Patients unable to access antimalarials versus those able to experienced notably greater levels of rheumatic disease activity (5.1 vs 4.3; t(244) = 4.44; P <.001), poorer mental health (5.8 vs 6.3; t(252) = 3.82; P <.001), and poorer mental health (5.6 vs 6.4; t(254) = 5.97; P <.001).
What’s more, Sirotich and colleagues observed similar rates of COVID-19 infection among patients on hydroxychloroquine or chloroquine (6.7%) as those not on malarial therapy (4.7%). More than 10% (n = 28) of patients with COVID-19 who were taking antimalarials were eventually hospitalized.
Among the observed 519 patients diagnosed with COVID-19, 68 (13.1%) reported being prescribed an antimalarial for the treatment of the virus.

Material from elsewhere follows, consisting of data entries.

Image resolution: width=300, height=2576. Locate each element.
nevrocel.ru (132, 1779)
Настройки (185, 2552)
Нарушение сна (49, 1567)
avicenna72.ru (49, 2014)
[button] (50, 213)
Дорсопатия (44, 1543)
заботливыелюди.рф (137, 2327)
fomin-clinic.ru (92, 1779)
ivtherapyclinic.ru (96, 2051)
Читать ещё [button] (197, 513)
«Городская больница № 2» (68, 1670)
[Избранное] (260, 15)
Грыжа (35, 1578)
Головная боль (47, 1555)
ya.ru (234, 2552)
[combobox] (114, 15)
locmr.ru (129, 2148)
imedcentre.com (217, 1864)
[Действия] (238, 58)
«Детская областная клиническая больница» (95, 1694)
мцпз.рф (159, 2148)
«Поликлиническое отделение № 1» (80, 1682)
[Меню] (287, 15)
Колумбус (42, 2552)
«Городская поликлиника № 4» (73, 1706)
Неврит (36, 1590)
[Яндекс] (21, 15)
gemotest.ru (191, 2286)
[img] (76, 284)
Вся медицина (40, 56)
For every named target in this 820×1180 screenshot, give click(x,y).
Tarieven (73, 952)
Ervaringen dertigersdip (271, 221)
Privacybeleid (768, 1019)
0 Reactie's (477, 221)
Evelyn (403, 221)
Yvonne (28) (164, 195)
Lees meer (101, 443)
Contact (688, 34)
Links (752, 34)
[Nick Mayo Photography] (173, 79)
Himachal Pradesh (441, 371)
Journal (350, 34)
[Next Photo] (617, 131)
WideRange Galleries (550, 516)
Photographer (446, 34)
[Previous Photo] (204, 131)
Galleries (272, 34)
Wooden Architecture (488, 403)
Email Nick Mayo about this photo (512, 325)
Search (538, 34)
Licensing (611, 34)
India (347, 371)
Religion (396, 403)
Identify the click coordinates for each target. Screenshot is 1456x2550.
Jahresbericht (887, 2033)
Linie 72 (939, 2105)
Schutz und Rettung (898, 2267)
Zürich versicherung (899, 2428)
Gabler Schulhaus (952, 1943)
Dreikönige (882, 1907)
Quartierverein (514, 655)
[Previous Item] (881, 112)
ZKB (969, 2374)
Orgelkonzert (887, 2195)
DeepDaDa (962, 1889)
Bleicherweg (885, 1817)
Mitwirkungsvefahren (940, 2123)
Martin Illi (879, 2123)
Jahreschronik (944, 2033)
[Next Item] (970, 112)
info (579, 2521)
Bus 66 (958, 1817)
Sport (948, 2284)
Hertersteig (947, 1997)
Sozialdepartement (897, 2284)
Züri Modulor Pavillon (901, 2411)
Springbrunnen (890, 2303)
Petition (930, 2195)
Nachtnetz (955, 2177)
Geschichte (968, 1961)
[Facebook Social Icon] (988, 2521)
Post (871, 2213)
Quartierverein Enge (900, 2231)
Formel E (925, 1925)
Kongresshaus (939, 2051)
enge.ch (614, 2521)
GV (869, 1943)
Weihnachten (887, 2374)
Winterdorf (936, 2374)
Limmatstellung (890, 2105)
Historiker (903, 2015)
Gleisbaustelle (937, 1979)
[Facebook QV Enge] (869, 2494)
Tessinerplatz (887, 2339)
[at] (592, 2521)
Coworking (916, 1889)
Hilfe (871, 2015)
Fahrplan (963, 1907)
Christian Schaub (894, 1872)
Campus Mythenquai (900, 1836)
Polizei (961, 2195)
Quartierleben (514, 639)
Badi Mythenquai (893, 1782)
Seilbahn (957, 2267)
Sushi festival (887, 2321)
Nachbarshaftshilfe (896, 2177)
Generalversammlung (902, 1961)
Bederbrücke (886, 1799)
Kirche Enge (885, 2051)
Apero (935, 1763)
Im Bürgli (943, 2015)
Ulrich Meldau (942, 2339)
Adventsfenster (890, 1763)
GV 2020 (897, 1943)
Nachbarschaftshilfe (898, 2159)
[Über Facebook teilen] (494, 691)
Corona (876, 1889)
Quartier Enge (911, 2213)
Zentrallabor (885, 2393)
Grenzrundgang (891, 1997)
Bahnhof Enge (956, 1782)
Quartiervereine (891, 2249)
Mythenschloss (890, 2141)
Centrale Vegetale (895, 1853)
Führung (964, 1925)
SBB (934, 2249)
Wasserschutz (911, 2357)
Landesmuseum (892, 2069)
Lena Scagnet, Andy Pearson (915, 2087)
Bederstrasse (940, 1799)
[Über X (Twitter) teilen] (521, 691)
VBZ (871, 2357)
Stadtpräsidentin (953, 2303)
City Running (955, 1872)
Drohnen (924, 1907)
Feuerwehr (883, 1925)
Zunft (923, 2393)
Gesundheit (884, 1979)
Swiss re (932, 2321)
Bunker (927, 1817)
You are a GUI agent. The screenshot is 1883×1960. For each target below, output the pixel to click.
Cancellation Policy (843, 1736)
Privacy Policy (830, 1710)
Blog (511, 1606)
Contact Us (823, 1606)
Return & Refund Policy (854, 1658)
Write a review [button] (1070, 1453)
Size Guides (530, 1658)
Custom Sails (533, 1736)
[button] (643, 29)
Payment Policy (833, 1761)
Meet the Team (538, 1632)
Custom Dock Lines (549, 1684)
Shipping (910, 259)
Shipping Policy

“The findings from this study highlight the harmful consequences of repurposing antimalarials, without adequate evidence for benefit, on patients who rely on access to their hydroxychloroquine or chloroquine prescriptions for their rheumatic diseases,” Sirotich said in a statement. “It is necessary to maintain scientific rigor even in the context of a pandemic and recognize the potential impacts of drug shortages."
Particularly among rheumatic patients living in developing countries, investigators stressed, there is a growing need for ensured care and access to therapies in the appropriate setting.
The study, “Antimalarial Drug Shortages During the COVID-19 Pandemic: Results from the Global Rheumatology Alliance Patient Experience Survey,” was presented at ACR 2020.